**** Stored rows
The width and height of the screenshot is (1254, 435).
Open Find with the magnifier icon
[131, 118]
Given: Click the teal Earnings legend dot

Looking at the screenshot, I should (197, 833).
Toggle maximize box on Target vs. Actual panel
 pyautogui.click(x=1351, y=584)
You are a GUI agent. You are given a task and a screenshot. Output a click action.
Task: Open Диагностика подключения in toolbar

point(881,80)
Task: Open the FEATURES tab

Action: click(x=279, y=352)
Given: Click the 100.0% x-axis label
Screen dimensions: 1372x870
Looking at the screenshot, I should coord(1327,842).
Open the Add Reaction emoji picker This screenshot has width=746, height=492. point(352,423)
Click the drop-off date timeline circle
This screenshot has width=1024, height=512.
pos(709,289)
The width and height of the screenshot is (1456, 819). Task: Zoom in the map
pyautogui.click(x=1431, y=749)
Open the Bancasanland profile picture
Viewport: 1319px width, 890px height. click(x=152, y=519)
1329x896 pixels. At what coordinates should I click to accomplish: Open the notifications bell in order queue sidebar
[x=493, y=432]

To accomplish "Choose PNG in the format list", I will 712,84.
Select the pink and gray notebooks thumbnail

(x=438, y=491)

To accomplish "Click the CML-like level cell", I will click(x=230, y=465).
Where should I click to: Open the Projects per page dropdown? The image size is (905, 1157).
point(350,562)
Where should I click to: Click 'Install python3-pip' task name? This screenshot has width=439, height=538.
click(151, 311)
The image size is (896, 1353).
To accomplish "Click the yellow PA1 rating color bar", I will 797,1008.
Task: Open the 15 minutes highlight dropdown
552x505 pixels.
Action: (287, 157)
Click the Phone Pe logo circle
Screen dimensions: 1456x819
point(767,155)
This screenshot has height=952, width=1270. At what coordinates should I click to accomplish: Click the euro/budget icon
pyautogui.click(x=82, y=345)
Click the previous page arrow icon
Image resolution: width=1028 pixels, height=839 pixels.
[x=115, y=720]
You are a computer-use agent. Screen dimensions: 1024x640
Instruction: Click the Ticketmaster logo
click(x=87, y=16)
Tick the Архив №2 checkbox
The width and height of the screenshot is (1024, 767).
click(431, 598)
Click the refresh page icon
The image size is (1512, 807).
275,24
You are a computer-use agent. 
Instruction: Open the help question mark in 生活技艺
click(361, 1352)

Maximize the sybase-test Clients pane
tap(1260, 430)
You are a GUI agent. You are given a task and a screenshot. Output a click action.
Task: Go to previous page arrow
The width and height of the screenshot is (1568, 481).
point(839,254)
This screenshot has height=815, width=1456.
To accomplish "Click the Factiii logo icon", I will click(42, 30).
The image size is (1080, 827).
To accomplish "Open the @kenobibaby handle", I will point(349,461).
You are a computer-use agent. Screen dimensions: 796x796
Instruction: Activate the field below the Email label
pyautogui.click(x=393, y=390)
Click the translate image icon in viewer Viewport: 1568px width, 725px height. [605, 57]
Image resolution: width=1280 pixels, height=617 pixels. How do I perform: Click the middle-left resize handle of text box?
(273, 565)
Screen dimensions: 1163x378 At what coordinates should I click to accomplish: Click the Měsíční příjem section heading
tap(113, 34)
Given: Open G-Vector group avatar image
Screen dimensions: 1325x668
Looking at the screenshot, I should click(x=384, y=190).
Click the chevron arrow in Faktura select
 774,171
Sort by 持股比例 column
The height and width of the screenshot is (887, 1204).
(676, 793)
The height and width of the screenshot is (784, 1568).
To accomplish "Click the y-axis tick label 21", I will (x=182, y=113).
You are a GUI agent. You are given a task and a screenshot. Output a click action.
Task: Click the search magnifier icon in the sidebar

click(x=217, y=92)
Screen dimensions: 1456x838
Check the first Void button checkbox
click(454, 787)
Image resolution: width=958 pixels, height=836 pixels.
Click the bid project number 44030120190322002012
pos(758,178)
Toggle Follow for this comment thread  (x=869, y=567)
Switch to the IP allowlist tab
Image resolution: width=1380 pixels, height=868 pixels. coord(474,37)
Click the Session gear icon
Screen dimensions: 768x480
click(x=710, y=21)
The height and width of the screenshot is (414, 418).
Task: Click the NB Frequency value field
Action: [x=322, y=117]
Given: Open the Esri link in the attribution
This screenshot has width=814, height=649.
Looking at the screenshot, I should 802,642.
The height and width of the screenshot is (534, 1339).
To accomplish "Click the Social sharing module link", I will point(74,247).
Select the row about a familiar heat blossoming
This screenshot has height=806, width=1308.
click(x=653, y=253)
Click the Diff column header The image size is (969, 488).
********
> Given instruction: Rewrite all the records above, replacing "magnifier" with "search" and leaving everything else unchanged.

> Answer:
The width and height of the screenshot is (1254, 435).
Open Find with the search icon
[131, 118]
Given: Click the teal Earnings legend dot

Looking at the screenshot, I should (197, 833).
Toggle maximize box on Target vs. Actual panel
 pyautogui.click(x=1351, y=584)
You are a GUI agent. You are given a task and a screenshot. Output a click action.
Task: Open Диагностика подключения in toolbar

point(881,80)
Task: Open the FEATURES tab

Action: click(x=279, y=352)
Given: Click the 100.0% x-axis label
Screen dimensions: 1372x870
Looking at the screenshot, I should coord(1327,842).
Open the Add Reaction emoji picker This screenshot has width=746, height=492. point(352,423)
Click the drop-off date timeline circle
This screenshot has width=1024, height=512.
pos(709,289)
The width and height of the screenshot is (1456, 819). Task: Zoom in the map
pyautogui.click(x=1431, y=749)
Open the Bancasanland profile picture
Viewport: 1319px width, 890px height. click(x=152, y=519)
1329x896 pixels. At what coordinates should I click to accomplish: Open the notifications bell in order queue sidebar
[x=493, y=432]

To accomplish "Choose PNG in the format list", I will 712,84.
Select the pink and gray notebooks thumbnail

(x=438, y=491)

To accomplish "Click the CML-like level cell", I will click(x=230, y=465).
Where should I click to: Open the Projects per page dropdown? The image size is (905, 1157).
point(350,562)
Where should I click to: Click 'Install python3-pip' task name? This screenshot has width=439, height=538.
click(151, 311)
The image size is (896, 1353).
To accomplish "Click the yellow PA1 rating color bar", I will 797,1008.
Task: Open the 15 minutes highlight dropdown
552x505 pixels.
Action: (287, 157)
Click the Phone Pe logo circle
Screen dimensions: 1456x819
point(767,155)
This screenshot has height=952, width=1270. At what coordinates should I click to accomplish: Click the euro/budget icon
pyautogui.click(x=82, y=345)
Click the previous page arrow icon
Image resolution: width=1028 pixels, height=839 pixels.
[x=115, y=720]
You are a computer-use agent. Screen dimensions: 1024x640
Instruction: Click the Ticketmaster logo
click(x=87, y=16)
Tick the Архив №2 checkbox
The width and height of the screenshot is (1024, 767).
click(431, 598)
Click the refresh page icon
The image size is (1512, 807).
275,24
You are a computer-use agent. 
Instruction: Open the help question mark in 生活技艺
click(361, 1352)

Maximize the sybase-test Clients pane
tap(1260, 430)
You are a GUI agent. You are given a task and a screenshot. Output a click action.
Task: Go to previous page arrow
The width and height of the screenshot is (1568, 481).
point(839,254)
This screenshot has height=815, width=1456.
To accomplish "Click the Factiii logo icon", I will click(42, 30).
The image size is (1080, 827).
To accomplish "Open the @kenobibaby handle", I will point(349,461).
You are a computer-use agent. Screen dimensions: 796x796
Instruction: Activate the field below the Email label
pyautogui.click(x=393, y=390)
Click the translate image icon in viewer Viewport: 1568px width, 725px height. [605, 57]
Image resolution: width=1280 pixels, height=617 pixels. How do I perform: Click the middle-left resize handle of text box?
(273, 565)
Screen dimensions: 1163x378 At what coordinates should I click to accomplish: Click the Měsíční příjem section heading
tap(113, 34)
Given: Open G-Vector group avatar image
Screen dimensions: 1325x668
Looking at the screenshot, I should click(x=384, y=190).
Click the chevron arrow in Faktura select
 774,171
Sort by 持股比例 column
The height and width of the screenshot is (887, 1204).
(676, 793)
The height and width of the screenshot is (784, 1568).
To accomplish "Click the y-axis tick label 21", I will (x=182, y=113).
You are a GUI agent. You are given a task and a screenshot. Output a click action.
Task: Click the search search icon in the sidebar

click(x=217, y=92)
Screen dimensions: 1456x838
Check the first Void button checkbox
click(454, 787)
Image resolution: width=958 pixels, height=836 pixels.
Click the bid project number 44030120190322002012
pos(758,178)
Toggle Follow for this comment thread  (x=869, y=567)
Switch to the IP allowlist tab
Image resolution: width=1380 pixels, height=868 pixels. coord(474,37)
Click the Session gear icon
Screen dimensions: 768x480
click(x=710, y=21)
The height and width of the screenshot is (414, 418).
Task: Click the NB Frequency value field
Action: [x=322, y=117]
Given: Open the Esri link in the attribution
This screenshot has width=814, height=649.
Looking at the screenshot, I should 802,642.
The height and width of the screenshot is (534, 1339).
To accomplish "Click the Social sharing module link", I will point(74,247).
Select the row about a familiar heat blossoming
This screenshot has height=806, width=1308.
click(x=653, y=253)
Click the Diff column header The image size is (969, 488).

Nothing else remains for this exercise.